==== Data for review

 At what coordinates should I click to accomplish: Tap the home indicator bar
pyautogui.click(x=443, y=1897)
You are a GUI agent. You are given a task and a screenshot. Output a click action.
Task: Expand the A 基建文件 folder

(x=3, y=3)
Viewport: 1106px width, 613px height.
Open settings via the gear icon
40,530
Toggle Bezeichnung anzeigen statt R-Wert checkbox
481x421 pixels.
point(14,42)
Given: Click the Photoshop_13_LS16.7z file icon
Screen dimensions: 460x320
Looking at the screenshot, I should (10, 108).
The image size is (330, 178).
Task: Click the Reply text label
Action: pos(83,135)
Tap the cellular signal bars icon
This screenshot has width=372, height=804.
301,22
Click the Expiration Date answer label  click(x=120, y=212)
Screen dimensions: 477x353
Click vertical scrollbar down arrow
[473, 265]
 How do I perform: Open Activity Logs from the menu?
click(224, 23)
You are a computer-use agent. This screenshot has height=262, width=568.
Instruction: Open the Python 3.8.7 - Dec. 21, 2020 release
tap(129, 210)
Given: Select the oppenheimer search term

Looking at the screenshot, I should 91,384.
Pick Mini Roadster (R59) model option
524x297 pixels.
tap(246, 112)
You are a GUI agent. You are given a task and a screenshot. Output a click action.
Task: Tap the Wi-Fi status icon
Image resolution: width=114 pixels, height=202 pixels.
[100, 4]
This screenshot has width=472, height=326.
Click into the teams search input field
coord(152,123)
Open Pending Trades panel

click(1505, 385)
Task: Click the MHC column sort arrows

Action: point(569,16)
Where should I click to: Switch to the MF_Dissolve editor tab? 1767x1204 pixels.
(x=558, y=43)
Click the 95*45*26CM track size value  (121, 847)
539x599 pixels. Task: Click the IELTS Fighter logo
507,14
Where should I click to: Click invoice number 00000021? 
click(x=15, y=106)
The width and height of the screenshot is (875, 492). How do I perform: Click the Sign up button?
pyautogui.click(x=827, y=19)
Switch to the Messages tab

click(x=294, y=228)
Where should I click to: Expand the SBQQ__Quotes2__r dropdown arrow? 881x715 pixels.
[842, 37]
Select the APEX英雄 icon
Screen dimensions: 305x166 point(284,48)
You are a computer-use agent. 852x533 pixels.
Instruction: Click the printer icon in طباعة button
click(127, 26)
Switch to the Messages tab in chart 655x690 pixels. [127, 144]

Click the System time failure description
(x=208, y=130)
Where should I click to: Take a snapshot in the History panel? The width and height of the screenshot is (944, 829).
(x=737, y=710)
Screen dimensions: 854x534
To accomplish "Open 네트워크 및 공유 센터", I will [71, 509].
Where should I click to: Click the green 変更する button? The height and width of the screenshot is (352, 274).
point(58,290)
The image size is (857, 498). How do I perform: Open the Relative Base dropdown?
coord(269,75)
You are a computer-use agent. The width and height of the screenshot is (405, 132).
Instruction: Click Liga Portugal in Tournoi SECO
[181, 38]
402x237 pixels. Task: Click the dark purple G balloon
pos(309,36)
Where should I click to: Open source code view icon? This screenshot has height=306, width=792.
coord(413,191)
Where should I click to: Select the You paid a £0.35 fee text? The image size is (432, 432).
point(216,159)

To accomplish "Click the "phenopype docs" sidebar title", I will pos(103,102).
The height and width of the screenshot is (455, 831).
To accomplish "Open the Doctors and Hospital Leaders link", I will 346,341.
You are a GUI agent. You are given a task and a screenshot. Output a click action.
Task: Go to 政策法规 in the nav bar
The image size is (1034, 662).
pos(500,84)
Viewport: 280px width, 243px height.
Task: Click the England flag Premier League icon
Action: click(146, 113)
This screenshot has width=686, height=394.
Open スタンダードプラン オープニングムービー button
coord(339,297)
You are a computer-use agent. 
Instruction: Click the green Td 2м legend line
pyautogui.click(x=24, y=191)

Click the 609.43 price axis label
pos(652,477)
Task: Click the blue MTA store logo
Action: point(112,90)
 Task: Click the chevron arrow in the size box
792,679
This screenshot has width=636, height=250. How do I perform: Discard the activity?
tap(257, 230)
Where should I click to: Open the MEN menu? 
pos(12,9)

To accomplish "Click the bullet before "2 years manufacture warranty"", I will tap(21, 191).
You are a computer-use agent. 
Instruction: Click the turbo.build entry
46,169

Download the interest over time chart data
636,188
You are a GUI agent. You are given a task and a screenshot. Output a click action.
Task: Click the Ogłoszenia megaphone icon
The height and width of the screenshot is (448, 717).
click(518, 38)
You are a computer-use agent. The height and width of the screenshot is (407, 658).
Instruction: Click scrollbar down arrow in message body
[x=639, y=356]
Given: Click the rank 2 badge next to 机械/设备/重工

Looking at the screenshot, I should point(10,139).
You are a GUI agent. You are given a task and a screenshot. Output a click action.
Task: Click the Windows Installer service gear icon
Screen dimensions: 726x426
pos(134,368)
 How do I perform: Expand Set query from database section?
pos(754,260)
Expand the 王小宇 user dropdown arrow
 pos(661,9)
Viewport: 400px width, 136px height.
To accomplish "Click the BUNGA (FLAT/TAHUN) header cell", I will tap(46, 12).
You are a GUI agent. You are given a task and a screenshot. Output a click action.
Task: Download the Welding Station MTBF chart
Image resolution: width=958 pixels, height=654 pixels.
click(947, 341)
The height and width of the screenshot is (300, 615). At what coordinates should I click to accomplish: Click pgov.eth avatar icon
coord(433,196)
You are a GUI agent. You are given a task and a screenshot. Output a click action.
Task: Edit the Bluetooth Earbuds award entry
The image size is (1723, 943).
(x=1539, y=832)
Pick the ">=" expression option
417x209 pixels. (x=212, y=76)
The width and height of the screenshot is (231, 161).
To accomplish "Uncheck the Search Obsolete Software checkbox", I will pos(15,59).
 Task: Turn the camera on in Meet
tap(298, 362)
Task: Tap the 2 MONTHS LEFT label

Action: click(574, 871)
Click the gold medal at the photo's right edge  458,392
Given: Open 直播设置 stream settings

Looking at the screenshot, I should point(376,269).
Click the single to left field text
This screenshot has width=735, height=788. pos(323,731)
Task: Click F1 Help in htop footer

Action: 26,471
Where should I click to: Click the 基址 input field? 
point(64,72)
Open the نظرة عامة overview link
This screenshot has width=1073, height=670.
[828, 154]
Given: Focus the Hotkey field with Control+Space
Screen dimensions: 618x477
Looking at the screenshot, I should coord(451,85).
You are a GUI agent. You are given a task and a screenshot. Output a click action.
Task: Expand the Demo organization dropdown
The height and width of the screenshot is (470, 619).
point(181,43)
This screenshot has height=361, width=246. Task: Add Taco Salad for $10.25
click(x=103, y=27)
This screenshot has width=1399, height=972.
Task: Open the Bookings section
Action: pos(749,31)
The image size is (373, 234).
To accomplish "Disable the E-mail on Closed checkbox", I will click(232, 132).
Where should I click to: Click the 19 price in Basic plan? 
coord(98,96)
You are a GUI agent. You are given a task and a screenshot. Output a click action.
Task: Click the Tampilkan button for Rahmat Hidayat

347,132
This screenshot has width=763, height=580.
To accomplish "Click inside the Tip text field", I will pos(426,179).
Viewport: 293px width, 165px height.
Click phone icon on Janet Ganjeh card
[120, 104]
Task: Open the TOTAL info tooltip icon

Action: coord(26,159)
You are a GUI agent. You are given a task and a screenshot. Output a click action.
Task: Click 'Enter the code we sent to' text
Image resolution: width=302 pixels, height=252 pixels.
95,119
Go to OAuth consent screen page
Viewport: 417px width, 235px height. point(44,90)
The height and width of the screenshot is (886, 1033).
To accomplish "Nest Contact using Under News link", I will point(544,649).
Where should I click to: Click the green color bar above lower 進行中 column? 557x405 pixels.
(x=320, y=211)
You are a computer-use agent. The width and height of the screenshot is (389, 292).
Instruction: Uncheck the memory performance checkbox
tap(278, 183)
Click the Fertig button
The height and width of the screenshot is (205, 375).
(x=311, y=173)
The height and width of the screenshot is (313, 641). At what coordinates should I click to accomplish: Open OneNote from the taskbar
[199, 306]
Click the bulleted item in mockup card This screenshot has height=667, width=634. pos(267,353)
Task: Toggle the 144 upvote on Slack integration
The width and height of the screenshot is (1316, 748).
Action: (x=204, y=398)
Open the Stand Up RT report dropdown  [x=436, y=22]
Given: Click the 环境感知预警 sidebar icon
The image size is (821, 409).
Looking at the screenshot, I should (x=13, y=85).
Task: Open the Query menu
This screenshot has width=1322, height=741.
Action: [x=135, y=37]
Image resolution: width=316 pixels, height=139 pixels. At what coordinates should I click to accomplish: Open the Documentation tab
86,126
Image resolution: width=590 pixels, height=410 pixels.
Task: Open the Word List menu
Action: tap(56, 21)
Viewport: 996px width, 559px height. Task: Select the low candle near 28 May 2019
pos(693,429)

========

Using the records above, copy each line that contains "sidebar".

• Task solution:
To accomplish "Click the "phenopype docs" sidebar title", I will pos(103,102).
Given: Click the 环境感知预警 sidebar icon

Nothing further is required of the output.